On the screenshots below, we can see numerous instances of servers exposed to ADSelfService. This exposure means that without the necessary remediation, these servers are susceptible to exploitation through CVE-2024-0252. The exact figures and locations of these vulnerable servers provide a tangible perspective on the potential reach of this security flaw.

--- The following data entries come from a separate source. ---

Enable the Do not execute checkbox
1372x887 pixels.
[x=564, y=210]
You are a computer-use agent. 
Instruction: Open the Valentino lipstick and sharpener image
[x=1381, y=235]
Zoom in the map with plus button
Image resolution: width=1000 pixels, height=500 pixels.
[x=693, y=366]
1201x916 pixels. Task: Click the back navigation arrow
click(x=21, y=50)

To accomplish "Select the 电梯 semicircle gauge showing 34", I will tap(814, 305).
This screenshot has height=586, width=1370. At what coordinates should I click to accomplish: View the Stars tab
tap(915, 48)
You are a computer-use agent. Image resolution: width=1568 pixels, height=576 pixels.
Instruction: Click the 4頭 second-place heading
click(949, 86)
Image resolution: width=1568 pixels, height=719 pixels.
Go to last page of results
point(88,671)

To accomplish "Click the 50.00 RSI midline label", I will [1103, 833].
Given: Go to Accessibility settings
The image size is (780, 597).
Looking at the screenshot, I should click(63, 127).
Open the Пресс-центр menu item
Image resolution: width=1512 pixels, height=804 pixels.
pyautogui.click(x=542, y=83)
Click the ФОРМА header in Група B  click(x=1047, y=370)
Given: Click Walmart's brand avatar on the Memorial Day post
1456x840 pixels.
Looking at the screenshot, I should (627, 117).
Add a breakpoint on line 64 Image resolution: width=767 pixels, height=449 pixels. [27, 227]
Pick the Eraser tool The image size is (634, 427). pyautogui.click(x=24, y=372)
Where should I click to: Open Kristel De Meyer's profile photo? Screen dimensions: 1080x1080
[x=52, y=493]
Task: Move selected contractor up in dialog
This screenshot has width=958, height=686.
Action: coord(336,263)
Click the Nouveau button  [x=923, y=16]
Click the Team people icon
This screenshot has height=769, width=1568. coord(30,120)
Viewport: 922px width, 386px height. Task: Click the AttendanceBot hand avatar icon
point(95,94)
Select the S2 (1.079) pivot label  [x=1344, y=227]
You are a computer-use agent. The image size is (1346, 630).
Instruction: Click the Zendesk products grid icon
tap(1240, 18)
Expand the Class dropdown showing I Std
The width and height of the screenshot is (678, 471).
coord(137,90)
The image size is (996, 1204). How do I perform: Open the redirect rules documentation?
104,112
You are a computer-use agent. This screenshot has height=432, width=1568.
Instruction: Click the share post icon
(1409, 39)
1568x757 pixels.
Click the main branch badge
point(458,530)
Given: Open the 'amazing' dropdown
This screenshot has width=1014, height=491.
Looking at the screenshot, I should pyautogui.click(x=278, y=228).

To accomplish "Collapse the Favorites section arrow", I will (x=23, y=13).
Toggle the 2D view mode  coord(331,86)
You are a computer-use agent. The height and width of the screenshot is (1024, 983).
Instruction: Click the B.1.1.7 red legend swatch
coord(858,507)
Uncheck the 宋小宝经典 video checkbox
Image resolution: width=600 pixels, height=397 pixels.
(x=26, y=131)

Conclusion: Embracing Proactivity in Cybersecurity
2024’s emerging threats, such as CVE-2024-0252, are a reminder of the dynamic and challenging nature of cybersecurity. To navigate this landscape effectively, organizations must be disciplined, continuously monitoring their security controls and correlating them with intelligence feeds to stay ahead of potential threats. This integration is crucial for maintaining an accurate understanding of the security landscape and the in-house security configuration and ensuring that misconfigurations are met head-on to reach maximum effectiveness and adaptability to new challenges. The ultimate goal is to create a security posture that is not only reactive to exposures but also predictive and preventative. This involves a deep understanding of the organization’s security infrastructure, continuous optimization of security controls , and the ability to make data-driven security decisions.